◆ **Reading passage**:
How This Could Be Dead Wrong

It would be strange indeed to feature such a character as the center of this mythology. While his love story with Annie may be as tragic as I've painted above, there's nothing about the cave that speaks to Island mythology (something Ben would be keen to honor). The cave has basically been abandoned since last in Season 1, and holds no particular relationship with Ben.

In addition, there is as of yet no proof Ben can "flash" like Desmond, making his escape through time and space with Annie highly implausible at this point. Still, I like this theory, as Annie may be the only touchstone to true humanity that Ben has left.

Couple #2: Desmond and Penelope

How This Could Be True

Well, if anyone could end up decades in the past, it's Desmond.

I wonder if, when all is said and done, the main story of Lost will be that of an incredibly odd series of events happening as two people simply try to get back to each other, with the very name Penelope suggesting that Desmond is a modern-day Odysseus, laboring to get back to the woman he loves and seemingly every possible obstacle is thrown in his way.

Throw in the fact that Desmond changed the "rules" on the island when he turned the key to the fail-safe and unleashed a purple sky over the Island, and you have a possibility where the only way things can return to "normal" is if he's never there to push the button in the first place. For that to happen, however, there would need to never be an "incident." And for that to happen, well, the Dharma Initiative would have to be preemptively stopped. And for that to happen, Desmond would have to predate their arrival.

The rules would be this: he could help avoid the catastrophe to come, but he could never leave the Island. As such, Penelope would come and live on the Island with him, and live out their days in what is to us the past, but for them ever the present.

How This Could Be Dead Wrong

Desmond and Penelope might be THE love story when all is said and done on this show, but they primarily serve as narrative pieces on the way towards what will happen in Season 4: the Takeover of the Island. I firmly believe Penelope's father Charles placed Desmond on the Island as a way to infiltrate The Others, who had taken over the Island in the wake of The Purge from the Hanso Foundation, with whom Charles works.

As such, they are important to the show, but probably not the two people Jack ran into in the caves. Which leads me to my final couple.

Couple #3: Jack and Kate

How This Could Be True

Jack and Kate, according the show, are the two main protagonists. Sawyer's the Han Solo type: very cool, very important, but still ultimately not the center of the story. Ben and/or Locke will serve as the ultimate Darth Vader of the story, Jacob will be Yoda/Darth Sidious, Hurley will be Chewbacca, but Jack and Kate will be the Luke and Leia, only not actually related, thank God for that.

[Collected data]
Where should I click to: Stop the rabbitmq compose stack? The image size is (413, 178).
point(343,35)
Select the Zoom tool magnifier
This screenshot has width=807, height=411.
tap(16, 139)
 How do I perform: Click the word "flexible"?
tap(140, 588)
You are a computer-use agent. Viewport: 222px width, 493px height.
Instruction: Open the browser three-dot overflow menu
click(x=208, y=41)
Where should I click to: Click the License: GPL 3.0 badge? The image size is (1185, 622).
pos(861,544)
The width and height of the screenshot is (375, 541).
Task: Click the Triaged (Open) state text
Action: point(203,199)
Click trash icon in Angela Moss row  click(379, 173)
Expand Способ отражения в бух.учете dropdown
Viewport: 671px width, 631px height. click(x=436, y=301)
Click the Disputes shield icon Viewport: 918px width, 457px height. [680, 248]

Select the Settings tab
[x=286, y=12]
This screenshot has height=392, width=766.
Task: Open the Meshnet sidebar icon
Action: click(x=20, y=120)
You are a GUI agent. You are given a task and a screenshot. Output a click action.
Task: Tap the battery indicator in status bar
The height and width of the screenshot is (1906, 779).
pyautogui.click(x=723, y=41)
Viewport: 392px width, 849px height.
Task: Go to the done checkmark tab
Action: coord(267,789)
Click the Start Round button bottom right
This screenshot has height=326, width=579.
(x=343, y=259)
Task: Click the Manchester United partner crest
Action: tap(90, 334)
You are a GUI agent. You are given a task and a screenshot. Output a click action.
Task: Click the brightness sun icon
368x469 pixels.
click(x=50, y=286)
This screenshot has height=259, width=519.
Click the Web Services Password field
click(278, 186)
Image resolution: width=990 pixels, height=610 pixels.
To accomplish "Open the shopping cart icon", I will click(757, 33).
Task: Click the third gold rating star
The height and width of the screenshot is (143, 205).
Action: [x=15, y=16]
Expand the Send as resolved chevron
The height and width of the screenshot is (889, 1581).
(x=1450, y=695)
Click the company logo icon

◆ **Exercise instructions**: In the passage about couples on Lost, which Star Wars character is Sawyer likened to?

◆ **Response to this exercise**: Han Solo.